Danny brought over a chair, and Yancy sat. “How much do you know about Celebromancy?” the director asked.

Ree did a double take. “Say what?”

“Celebromancy.”

“I saw the lightsaber, Ree,” Danny said, pointing to the discarded prop. “You’re not just anybody.”

Fair enough. Not like it did me much good. What kind of monster shrugs off a lightsaber?

Not the point
, she reminded herself.

She’d heard of the style, but only in passing. She’d seen Geekomancy, Bromancy, and Atavism (aka Furrymancy) up close, as well as whatever it was that the vindictive Rorikon Strega Lady Lucretia did. But she had only been in the game for six months and didn’t know everything.

“Almost nothing,” Ree said finally. “It has something to do with fame. So that thing with the crowds last night was Celebromancy?”

Danny nodded. “When the fans spotted her, she started to lap up the attention.”

“I knew it!” Ree said, thinking back through the previous day, how quickly Jane had gotten her makeover before the press conference, and the way she reached epic levels of magnetism at the club, glowing like a gigawatt bulb.

Yancy continued. “When she gets that charge, she can enhance her looks, use some energy to get more attention to get more energy. It creates a feedback loop. But now she can’t control it. Once she gets going, she becomes erratic, uncontrolled. That’s not how it normally works, not how it used to work.”

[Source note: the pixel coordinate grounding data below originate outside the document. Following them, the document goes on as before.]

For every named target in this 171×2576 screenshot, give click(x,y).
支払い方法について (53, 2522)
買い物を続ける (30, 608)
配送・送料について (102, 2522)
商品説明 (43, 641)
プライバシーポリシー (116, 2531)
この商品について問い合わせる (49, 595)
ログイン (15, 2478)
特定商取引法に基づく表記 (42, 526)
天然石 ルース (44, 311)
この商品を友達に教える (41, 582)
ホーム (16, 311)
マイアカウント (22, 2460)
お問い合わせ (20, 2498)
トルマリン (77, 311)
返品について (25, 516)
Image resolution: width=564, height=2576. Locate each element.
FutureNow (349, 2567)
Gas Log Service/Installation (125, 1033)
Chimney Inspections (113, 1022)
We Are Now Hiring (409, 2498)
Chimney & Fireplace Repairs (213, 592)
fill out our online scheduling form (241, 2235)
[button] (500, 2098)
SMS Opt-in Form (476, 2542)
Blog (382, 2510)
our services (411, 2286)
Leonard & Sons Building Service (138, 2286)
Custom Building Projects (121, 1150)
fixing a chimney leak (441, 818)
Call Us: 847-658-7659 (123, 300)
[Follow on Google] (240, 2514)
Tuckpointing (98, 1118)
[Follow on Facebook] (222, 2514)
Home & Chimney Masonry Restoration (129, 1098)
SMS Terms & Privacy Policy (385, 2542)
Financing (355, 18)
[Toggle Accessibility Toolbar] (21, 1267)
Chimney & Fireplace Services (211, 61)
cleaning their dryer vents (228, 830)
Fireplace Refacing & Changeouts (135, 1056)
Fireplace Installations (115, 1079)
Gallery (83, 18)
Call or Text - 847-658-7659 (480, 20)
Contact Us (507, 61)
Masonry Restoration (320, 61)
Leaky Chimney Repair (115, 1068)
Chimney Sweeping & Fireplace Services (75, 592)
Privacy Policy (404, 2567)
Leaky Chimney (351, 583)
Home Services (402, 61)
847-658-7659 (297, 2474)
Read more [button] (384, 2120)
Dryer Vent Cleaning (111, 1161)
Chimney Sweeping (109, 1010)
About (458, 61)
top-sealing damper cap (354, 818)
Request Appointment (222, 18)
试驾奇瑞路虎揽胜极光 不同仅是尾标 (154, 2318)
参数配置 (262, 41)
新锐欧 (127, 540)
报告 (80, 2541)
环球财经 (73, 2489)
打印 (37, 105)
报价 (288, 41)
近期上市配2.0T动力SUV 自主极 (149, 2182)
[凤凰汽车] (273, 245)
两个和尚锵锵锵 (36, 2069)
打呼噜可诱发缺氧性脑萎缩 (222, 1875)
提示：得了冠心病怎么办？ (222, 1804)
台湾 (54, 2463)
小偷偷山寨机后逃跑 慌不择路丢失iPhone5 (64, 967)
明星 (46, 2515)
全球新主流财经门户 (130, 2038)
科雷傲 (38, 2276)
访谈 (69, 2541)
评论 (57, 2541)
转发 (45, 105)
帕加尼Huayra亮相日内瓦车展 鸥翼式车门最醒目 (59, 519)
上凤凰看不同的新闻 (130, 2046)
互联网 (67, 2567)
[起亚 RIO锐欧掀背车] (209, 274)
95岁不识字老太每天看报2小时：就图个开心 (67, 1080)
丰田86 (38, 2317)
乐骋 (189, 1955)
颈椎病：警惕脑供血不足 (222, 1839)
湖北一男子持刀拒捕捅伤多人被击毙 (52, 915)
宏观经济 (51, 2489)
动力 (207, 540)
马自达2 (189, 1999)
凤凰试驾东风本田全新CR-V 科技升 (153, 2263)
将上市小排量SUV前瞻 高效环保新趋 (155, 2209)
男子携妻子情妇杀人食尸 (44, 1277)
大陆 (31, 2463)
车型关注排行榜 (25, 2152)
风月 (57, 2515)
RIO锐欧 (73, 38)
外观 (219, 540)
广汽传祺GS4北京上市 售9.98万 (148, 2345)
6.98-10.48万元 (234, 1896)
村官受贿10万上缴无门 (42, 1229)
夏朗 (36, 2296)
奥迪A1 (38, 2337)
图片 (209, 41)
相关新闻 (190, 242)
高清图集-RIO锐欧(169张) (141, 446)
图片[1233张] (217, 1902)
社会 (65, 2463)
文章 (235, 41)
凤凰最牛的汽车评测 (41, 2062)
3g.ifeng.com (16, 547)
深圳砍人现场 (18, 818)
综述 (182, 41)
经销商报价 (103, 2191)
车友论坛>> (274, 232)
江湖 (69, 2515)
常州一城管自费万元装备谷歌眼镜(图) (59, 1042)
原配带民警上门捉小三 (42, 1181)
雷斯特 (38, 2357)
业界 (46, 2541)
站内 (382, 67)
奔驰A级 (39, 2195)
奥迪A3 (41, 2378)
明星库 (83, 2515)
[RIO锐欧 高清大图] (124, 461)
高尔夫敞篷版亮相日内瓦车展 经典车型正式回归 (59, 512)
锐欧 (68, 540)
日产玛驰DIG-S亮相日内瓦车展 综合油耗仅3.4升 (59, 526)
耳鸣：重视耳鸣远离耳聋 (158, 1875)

Yancy took a breath of imminent exposition, and Danny turned to walk out of the trailer.
Please let him be getting coffee
, Ree thought.

“Celebromancy has been around for as long as I have, and probably long before that. It might even date back to the time of the Shakespeare, troubadours, or even the geisha, for all I know. But some people, the born performers in the world, can tap into the attention they’re given, use it like fuel, then weave it into spells to look more beautiful, act more powerfully, hold a crowd’s attention, or crush a rival.”

Yancy took a breath. “It’s that last one that got Jane in the situation she’s in now.”

If she can charm people, then how much of last night was real?
Ree asked herself, a churning in her stomach as she considered the implications. Some of the night was a blur, but she very clearly remembered Jane stopping and asking her if she wanted to proceed with the sexytimes.
She could have used the mind-whammy, but I don’t think she did.

“Again, more with the explain-y,” Ree said, circling a hand in a
go on
gesture.

Note for those in odd circumstances: When in doubt, get more information.

Yancy continued. “There are mantles in Hollywood, Bollywood, and anywhere with enough of a celebrity culture to have a hierarchy. There’s The Most Handsome Man, The Elder Statesman, Idoru Ichiban, The Grande Dame, and here, we have America’s Sweetheart.” He pronounced the titles with capitalization, giving a clear sense that they each had their own weight.

A chill wind whirled its way into the trailer through the broken window, raising goose bumps on Ree’s shoulders.

“Jane was a child star, but a few years ago, fresh off of her success with
Young Love
, she made a bid to seize the title of America’s Sweetheart. It’s a tremendously powerful mantle, belonging to the actress who transcended fame to become forever enshrined in American hearts, no matter her origin.

“The bid failed epically. As far as I can tell, the reigning Sweetheart, Rachel MacKenzie, got wind of what Jane was doing and cursed the ritual, making the power that Jane had accumulated backfire.”

If there was anyone who could possibly be called America’s Sweetheart, there was no denying that it was Rachel MacKenzie. After her film
Downtown Girl
beat
Pretty Woman
to the modern-Cinderella punch and cinched her an Oscar, she’d gone from one charmed project to another. They were all fairly brainless popcorn flicks, but they made mad bank.

She’d aged gracefully from ingenue to mature beauty, though a magic-is-real world made a lot more sense than plastic surgery to explain why the now-forty-seven-year-old MacKenzie looked even more gorgeous today than she had in her thirties.

Yancy ran a hand through his bed-mussed hair. “Now whenever Jane uses Celebromancy more than a tiny bit, it starts to color her judgment, overwhelms her, makes her seek out more attention.”

“So all of those scandals and arrests were her drunk on magic?” Ree asked. That put Jane’s last year in a way different light.